____ Documentgedeelte

4.2.3 Andere bouwwerken
  • a. een erf- en terreinafscheiding mag:
    • 1. een bouwhoogte van maximaal 1,00 meter hebben als deze zich vóór de voorgevel of een naar de weg gekeerde zijgevel van een hoofdgebouw en het verlengde daarvan bevindt;
    • 2. een bouwhoogte van maximaal 2,00 meter hebben in andere gevallen;
  • b. een overig ander bouwwerk mag een bouwhoogte van maximaal 2,50 meter hebben.

4.3 Nadere eisen

bij een omgevingsvergunning is het in bijzondere gevallen mogelijk om aan de plaats en afmetingen van de bebouwing nadere eisen te stellen.

Dit kan indien dit noodzakelijk is:

  • a. ter voorkoming van onevenredige aantasting van de gebruiksmogelijkheden en het woon- en leefklimaat van aangrenzende gronden en bouwwerken;
  • b. ter bescherming van de waarden van het beschermd stadsgezicht;
  • c. ter waarborging van de verkeersveiligheid;
  • d. ter waarborging van de ongestoorde ligging van kabels en leidingen;
  • e. ter waarborging van het uitzicht van woningen.

4.4 Specifieke gebruiksregels

Het gebruik van de gronden en bouwwerken met de bestemming 'Wonen' is aan een aantal beperkingen gebonden.

De gronden en bouwwerken mogen niet:

  • a. worden gebruikt voor detailhandel;
  • b. worden gebruikt voor een aan-huis verbonden beroep of bedrijf waarbij wordt afgeweken van de volgende voorwaarden
    • 1. de grondoppervlakte niet meer dan 30% van de vloeroppervlakte van de woning bedraagt, met een maximum van 50 m², al dan niet in combinatie met een aangebouwd bijbehorend bouwwerk;
    • 2. een rechtstreekse relatie bestaat tussen de bedrijfsmatige activiteiten en de hoofdbewoner van de woning;
    • 3. geen gebruik plaats vindt dat vergunning- of meldingsplichtig is op grond van de Wet algemene bepalingen omgevingsrecht respectievelijk de Wet milieubeheer;
    • 4. geen detailhandel plaatsvindt;
    • 5. niet wordt gebruikt voor kapperszaken en seksinrichtingen;
    • 6. geen verkeersaantrekkende werking optreedt waardoor extra parkeervoorzieningen noodzakelijk zijn of een verkeersonveilige situatie ontstaat;
    • 7. geen reclame uitingen worden aangebracht;

Artikel 5 Waarde - Archeologie 2

5.1 Bestemmingsomschrijving

De voor 'Waarde - Archeologie 2' aangewezen gronden zijn, behalve voor de andere daar voorkomende bestemming(en), mede bestemd voor:

  • het behoud, de bescherming en/of het herstel van de archeologische waarden van de gronden.

________
____ Uittreksel gegevens

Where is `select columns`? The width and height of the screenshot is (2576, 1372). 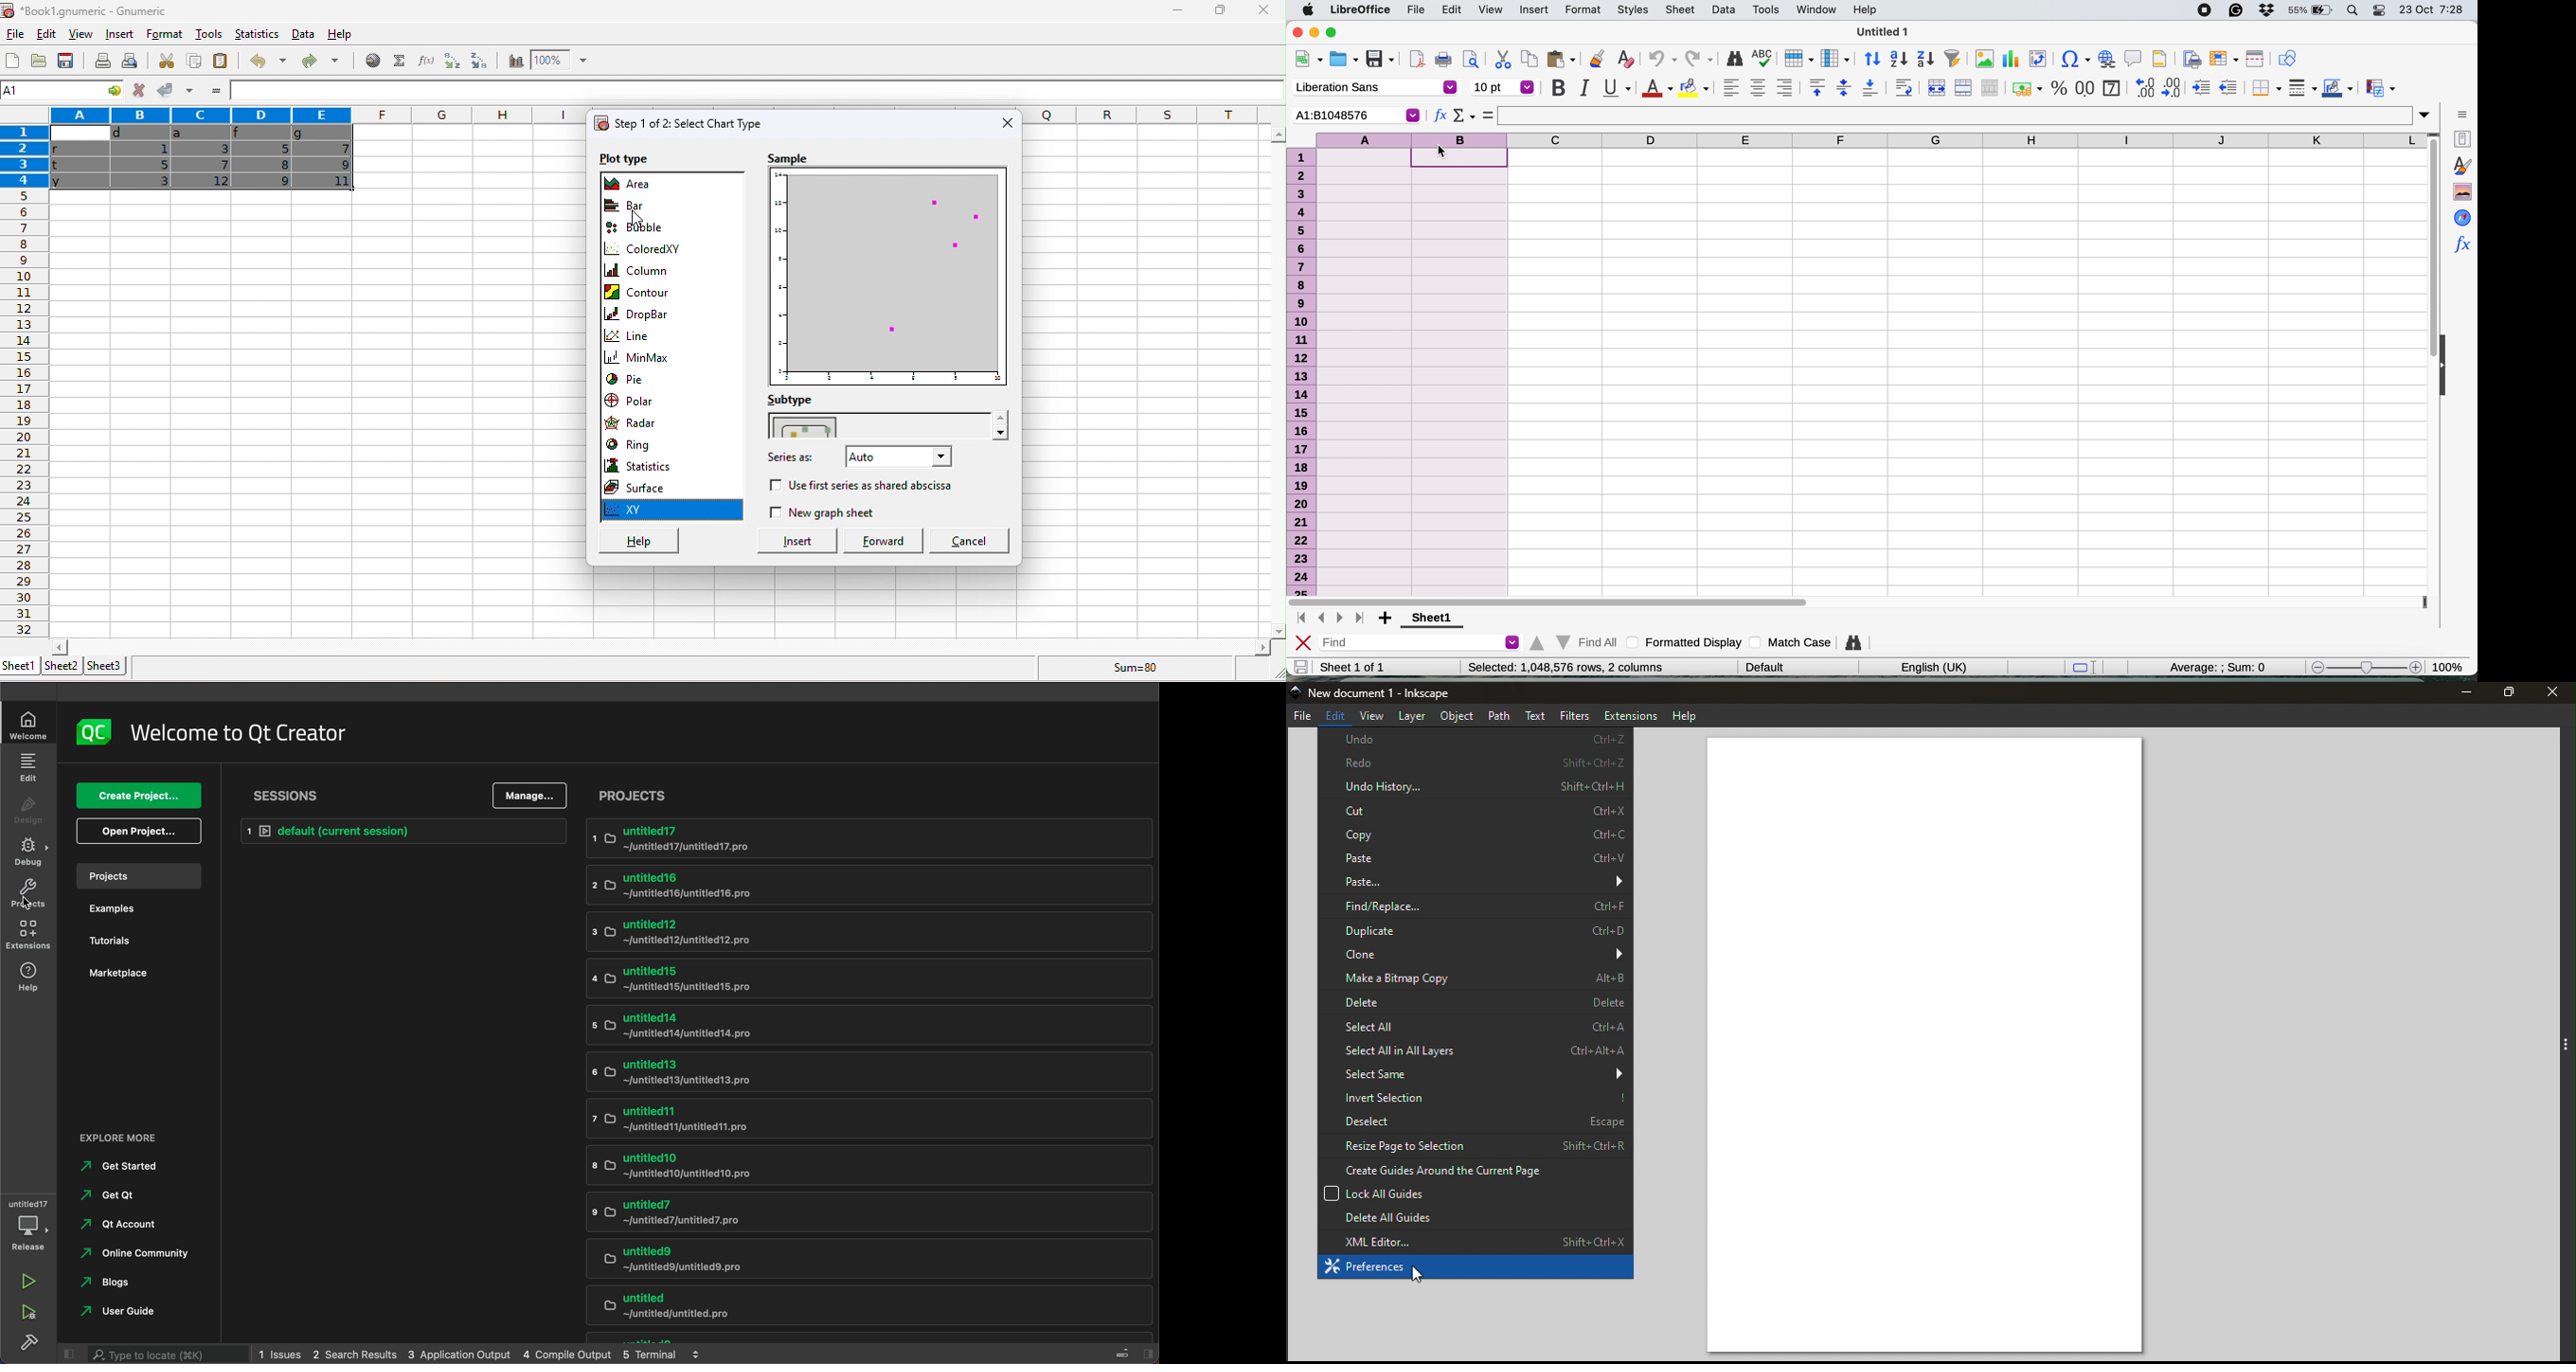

________

## [Wat te doen]
Beantwoord de volgende vragen op basis van het documentgedeelte hierboven.
1. Welke maximale bouwhoogte mag een overig ander bouwwerk hebben?
2. Hoeveel vierkante meter mag de grondoppervlakte voor een aan-huis verbonden beroep of bedrijf ten hoogste bedragen?
3. Waarvoor zijn de gronden met de aanduiding 'Waarde - Archeologie 2' mede bestemd?

## [Schriftelijk antwoord]
1. Een overig ander bouwwerk mag een bouwhoogte van maximaal 2,50 meter hebben.
2. De grondoppervlakte mag ten hoogste 50 m² bedragen.
3. Deze gronden zijn mede bestemd voor het behoud, de bescherming en/of het herstel van de archeologische waarden van de gronden.